Personal details
- Born: Balua Guthani Siwan
- Died: 29 December 1921
- Profession: Sugar Mill Owner, Business

= Noori Mian =

Indian businessperson (died 1921)

Noori Mian (or Noor Mohammad; died 1921) was a businessman from Siwan who laid the foundation of industry in the backward areas of eastern Uttar Pradesh, particularly Bhatni in Deoria district, and to some extent Siwan, Bihar, by establishing sugar mills in the early 1900s.

==Early life and career==
Noori Mian was born at village Balua Guthani Siwan in Bihar (birth date: unknown). In early 1900s he established Bhatni sugar mill, working at the same time toward the expansion of the town by founding a housing area for sugar mill workers, and a business area (market), which together were known as Nooriganj Bazar, named after him.

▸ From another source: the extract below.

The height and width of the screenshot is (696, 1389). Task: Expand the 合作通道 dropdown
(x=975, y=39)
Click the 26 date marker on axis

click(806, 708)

The aforementioned facilities exist even today, helping in the growth of Bhatni as a block in Deoria district. Noori Sugar work (or Bhatni sugar mill) lasted for long during which time people and the farmers benefited even though interventions by the state government was needed lately. His vision to develop the backward area was evident from the fact that his residential house was found in his native village Balua, Guthani block Siwan district and not in any big city. From the structure of the building it was clear that a significant wealth was spent. Later his family was involved in social work i.e. building a Musafir Khana for travelers near the railway station in Deoria including a school for girls.

==Death==
Noori Mian died on 29 December 1921 and was buried in Nooriganj Kabrastan.